*GIVEN REQUEST*
Reproduce every one of the records below word for word, keeping each line in its original order.

*SOURCE RECORDS*
══════════

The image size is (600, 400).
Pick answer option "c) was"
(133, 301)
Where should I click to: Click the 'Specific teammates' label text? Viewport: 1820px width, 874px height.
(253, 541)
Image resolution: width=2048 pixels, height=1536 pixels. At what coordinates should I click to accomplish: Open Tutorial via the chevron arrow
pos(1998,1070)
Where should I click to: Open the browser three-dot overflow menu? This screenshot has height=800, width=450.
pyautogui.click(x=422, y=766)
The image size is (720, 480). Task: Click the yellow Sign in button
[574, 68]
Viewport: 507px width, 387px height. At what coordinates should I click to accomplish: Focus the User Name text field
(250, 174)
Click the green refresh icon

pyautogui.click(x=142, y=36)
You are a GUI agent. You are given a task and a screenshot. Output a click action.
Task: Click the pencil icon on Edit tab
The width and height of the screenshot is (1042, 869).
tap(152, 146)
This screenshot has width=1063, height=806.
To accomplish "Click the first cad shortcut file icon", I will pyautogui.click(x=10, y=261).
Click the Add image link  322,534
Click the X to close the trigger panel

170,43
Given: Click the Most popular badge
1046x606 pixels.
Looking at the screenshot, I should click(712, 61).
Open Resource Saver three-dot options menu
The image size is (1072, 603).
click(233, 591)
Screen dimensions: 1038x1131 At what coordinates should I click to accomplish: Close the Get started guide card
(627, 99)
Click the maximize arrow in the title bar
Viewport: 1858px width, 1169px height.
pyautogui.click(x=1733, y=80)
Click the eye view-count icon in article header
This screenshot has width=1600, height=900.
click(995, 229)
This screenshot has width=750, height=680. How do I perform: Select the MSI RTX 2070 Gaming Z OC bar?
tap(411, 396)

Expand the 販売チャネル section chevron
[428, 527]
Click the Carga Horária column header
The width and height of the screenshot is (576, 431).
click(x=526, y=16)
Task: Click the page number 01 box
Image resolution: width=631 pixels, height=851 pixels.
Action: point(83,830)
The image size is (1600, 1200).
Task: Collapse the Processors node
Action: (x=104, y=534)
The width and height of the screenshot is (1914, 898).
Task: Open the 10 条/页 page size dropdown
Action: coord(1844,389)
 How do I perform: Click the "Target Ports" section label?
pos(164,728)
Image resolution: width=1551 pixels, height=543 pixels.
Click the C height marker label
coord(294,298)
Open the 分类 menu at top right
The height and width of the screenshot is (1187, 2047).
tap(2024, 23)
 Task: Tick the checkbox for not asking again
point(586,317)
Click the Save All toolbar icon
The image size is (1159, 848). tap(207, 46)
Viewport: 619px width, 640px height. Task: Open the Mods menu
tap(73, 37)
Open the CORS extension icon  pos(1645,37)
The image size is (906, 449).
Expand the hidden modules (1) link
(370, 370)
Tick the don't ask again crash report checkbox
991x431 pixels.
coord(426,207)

══════════

*REPLY TO THE EXERCISE*
The image size is (600, 400).
Pick answer option "c) was"
(133, 301)
Where should I click to: Click the 'Specific teammates' label text? Viewport: 1820px width, 874px height.
(253, 541)
Image resolution: width=2048 pixels, height=1536 pixels. At what coordinates should I click to accomplish: Open Tutorial via the chevron arrow
pos(1998,1070)
Where should I click to: Open the browser three-dot overflow menu? This screenshot has height=800, width=450.
pyautogui.click(x=422, y=766)
The image size is (720, 480). Task: Click the yellow Sign in button
[574, 68]
Viewport: 507px width, 387px height. At what coordinates should I click to accomplish: Focus the User Name text field
(250, 174)
Click the green refresh icon

pyautogui.click(x=142, y=36)
You are a GUI agent. You are given a task and a screenshot. Output a click action.
Task: Click the pencil icon on Edit tab
The width and height of the screenshot is (1042, 869).
tap(152, 146)
This screenshot has width=1063, height=806.
To accomplish "Click the first cad shortcut file icon", I will pyautogui.click(x=10, y=261).
Click the Add image link  322,534
Click the X to close the trigger panel

170,43
Given: Click the Most popular badge
1046x606 pixels.
Looking at the screenshot, I should click(712, 61).
Open Resource Saver three-dot options menu
The image size is (1072, 603).
click(233, 591)
Screen dimensions: 1038x1131 At what coordinates should I click to accomplish: Close the Get started guide card
(627, 99)
Click the maximize arrow in the title bar
Viewport: 1858px width, 1169px height.
pyautogui.click(x=1733, y=80)
Click the eye view-count icon in article header
This screenshot has width=1600, height=900.
click(995, 229)
This screenshot has width=750, height=680. How do I perform: Select the MSI RTX 2070 Gaming Z OC bar?
tap(411, 396)

Expand the 販売チャネル section chevron
[428, 527]
Click the Carga Horária column header
The width and height of the screenshot is (576, 431).
click(x=526, y=16)
Task: Click the page number 01 box
Image resolution: width=631 pixels, height=851 pixels.
Action: point(83,830)
The image size is (1600, 1200).
Task: Collapse the Processors node
Action: (x=104, y=534)
The width and height of the screenshot is (1914, 898).
Task: Open the 10 条/页 page size dropdown
Action: coord(1844,389)
 How do I perform: Click the "Target Ports" section label?
pos(164,728)
Image resolution: width=1551 pixels, height=543 pixels.
Click the C height marker label
coord(294,298)
Open the 分类 menu at top right
The height and width of the screenshot is (1187, 2047).
tap(2024, 23)
 Task: Tick the checkbox for not asking again
point(586,317)
Click the Save All toolbar icon
The image size is (1159, 848). tap(207, 46)
Viewport: 619px width, 640px height. Task: Open the Mods menu
tap(73, 37)
Open the CORS extension icon  pos(1645,37)
The image size is (906, 449).
Expand the hidden modules (1) link
(370, 370)
Tick the don't ask again crash report checkbox
991x431 pixels.
coord(426,207)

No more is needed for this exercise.